**THE TASK:**
Which lines of the data contain the string "button"? Copy every one.

-- TASK DATA follows --

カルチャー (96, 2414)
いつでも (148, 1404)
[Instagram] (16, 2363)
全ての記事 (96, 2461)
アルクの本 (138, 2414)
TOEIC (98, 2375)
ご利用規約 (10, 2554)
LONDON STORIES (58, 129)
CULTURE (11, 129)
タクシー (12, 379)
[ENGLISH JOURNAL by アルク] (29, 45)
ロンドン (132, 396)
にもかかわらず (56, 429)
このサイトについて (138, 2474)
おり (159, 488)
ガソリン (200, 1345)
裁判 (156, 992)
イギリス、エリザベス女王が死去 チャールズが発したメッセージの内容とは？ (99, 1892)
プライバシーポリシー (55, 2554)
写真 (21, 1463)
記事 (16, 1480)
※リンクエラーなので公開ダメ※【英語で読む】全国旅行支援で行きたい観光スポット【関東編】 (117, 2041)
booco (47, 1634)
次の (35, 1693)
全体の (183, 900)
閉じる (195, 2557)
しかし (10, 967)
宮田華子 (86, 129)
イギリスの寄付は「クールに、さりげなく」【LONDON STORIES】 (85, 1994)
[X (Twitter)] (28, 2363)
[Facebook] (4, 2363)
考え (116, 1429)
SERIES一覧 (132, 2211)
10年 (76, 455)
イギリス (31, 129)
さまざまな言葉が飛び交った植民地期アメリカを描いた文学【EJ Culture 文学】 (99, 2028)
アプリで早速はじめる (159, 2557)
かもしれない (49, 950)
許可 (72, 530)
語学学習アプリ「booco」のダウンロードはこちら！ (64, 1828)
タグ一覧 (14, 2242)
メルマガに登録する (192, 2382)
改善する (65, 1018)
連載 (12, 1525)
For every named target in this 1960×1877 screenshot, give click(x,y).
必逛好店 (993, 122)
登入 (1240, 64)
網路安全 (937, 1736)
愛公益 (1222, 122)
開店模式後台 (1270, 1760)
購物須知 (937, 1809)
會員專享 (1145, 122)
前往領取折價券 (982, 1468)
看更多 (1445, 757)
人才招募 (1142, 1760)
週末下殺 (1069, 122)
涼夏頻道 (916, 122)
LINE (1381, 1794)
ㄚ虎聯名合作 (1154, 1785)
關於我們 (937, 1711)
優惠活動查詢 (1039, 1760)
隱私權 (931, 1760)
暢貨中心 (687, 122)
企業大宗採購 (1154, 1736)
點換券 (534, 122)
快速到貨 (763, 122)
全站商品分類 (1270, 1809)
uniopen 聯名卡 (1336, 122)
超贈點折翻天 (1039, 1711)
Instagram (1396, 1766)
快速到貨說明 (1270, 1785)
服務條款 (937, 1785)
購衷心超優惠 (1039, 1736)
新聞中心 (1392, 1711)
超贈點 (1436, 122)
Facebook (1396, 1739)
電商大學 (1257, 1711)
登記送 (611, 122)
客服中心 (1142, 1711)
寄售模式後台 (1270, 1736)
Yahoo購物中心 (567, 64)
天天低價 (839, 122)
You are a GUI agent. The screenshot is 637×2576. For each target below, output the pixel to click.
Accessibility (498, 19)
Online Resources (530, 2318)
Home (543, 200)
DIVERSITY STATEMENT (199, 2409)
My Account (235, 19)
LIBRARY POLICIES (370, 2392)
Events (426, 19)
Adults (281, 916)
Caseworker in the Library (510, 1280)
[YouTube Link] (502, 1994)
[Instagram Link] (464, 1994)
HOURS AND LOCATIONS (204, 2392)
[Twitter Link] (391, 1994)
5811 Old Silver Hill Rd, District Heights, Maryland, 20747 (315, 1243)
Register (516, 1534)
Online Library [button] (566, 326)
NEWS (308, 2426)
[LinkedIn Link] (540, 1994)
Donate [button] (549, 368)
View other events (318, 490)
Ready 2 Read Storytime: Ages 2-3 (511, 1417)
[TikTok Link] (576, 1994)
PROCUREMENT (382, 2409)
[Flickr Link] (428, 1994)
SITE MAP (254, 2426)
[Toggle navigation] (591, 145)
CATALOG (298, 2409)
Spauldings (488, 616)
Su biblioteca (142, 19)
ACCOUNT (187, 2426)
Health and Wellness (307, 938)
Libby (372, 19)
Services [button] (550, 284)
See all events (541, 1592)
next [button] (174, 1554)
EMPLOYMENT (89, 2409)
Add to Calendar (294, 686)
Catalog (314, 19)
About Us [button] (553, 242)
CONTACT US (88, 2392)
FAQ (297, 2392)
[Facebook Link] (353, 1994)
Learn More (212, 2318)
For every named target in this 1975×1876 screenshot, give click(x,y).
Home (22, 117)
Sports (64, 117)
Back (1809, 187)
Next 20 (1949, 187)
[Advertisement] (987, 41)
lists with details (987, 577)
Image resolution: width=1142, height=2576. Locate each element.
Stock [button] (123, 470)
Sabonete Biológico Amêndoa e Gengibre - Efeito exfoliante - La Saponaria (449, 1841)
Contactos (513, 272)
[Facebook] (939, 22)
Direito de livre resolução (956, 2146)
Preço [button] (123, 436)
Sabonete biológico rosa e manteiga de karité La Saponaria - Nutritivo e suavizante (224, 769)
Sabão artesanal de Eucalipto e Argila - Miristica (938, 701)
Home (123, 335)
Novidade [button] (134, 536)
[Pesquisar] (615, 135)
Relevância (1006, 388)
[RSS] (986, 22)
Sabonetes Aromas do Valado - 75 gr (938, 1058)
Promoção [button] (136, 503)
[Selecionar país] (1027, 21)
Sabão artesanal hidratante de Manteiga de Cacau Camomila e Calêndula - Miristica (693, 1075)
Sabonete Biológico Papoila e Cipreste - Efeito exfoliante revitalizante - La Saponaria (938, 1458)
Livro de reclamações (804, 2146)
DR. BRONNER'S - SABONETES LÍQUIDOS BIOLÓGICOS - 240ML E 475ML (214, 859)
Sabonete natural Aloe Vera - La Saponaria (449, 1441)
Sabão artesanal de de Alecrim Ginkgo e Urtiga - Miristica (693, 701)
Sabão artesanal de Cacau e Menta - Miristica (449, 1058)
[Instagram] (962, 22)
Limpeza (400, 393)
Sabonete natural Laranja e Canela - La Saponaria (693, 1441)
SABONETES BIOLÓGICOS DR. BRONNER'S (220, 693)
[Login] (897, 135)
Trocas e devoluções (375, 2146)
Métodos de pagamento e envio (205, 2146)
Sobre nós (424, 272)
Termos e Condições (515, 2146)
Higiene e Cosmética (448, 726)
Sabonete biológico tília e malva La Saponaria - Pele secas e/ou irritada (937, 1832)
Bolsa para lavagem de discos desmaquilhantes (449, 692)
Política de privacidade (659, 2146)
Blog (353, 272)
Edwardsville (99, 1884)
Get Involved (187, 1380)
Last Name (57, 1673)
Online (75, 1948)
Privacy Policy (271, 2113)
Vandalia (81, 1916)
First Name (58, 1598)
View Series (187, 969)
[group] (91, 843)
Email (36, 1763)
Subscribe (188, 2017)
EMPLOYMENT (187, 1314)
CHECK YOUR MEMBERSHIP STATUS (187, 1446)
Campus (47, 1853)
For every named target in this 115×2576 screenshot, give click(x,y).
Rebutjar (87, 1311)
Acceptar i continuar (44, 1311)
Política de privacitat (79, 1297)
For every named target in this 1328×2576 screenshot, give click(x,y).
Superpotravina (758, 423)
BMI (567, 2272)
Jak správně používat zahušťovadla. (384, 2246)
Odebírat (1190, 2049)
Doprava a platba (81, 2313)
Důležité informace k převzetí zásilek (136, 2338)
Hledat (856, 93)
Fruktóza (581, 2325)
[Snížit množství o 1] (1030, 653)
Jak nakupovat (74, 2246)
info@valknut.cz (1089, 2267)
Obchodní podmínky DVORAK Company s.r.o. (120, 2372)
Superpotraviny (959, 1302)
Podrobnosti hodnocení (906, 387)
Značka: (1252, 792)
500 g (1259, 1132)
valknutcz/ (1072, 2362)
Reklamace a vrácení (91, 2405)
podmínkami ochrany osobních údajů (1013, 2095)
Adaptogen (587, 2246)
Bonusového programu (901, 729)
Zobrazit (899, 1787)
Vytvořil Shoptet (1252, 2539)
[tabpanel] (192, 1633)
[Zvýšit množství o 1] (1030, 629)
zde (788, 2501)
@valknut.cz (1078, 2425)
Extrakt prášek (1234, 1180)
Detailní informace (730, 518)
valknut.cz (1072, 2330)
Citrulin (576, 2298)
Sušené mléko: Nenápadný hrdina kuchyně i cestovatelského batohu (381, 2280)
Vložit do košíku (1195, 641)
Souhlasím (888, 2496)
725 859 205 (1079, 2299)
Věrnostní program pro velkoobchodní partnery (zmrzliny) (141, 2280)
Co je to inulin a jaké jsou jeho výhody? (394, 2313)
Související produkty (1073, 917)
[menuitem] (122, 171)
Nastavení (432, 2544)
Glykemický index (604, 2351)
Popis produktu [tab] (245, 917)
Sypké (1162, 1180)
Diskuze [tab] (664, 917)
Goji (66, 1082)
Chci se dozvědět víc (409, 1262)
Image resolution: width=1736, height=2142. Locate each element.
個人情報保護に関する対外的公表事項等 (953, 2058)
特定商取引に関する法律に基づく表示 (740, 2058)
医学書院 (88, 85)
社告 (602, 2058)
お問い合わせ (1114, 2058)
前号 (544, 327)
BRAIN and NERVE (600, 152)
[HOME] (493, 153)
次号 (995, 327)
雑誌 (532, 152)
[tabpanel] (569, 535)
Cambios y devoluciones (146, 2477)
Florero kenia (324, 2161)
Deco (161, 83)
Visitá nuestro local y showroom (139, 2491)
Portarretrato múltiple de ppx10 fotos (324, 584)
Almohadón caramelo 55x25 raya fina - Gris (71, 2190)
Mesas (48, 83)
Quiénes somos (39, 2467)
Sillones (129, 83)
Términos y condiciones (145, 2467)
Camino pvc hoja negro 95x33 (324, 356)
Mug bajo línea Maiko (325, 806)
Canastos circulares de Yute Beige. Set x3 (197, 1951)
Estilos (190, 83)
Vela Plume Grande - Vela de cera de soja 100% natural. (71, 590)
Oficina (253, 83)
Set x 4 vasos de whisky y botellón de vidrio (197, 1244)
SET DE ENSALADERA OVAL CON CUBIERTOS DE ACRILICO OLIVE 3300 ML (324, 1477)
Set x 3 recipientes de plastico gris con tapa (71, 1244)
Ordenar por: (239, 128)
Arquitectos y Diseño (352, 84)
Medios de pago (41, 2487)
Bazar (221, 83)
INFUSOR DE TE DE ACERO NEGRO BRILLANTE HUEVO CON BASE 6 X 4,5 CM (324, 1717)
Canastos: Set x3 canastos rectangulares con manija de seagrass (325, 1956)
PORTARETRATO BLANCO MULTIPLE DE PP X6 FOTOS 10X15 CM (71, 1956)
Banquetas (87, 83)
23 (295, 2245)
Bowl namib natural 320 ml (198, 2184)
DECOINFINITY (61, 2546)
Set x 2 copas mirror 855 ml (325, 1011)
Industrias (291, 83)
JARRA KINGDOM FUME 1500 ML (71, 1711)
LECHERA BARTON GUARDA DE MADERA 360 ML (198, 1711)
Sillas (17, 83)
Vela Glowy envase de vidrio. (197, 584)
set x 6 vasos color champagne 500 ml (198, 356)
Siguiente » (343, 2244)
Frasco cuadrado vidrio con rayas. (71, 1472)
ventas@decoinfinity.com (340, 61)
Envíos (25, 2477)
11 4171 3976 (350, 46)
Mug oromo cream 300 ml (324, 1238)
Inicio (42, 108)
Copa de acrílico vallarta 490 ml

-- TASK DATA concluded --

**RESPONSE FOR THIS EXERCISE:**
Online Library [button] (566, 326)
Donate [button] (549, 368)
Services [button] (550, 284)
next [button] (174, 1554)
About Us [button] (553, 242)
Stock [button] (123, 470)
Preço [button] (123, 436)
Novidade [button] (134, 536)
Promoção [button] (136, 503)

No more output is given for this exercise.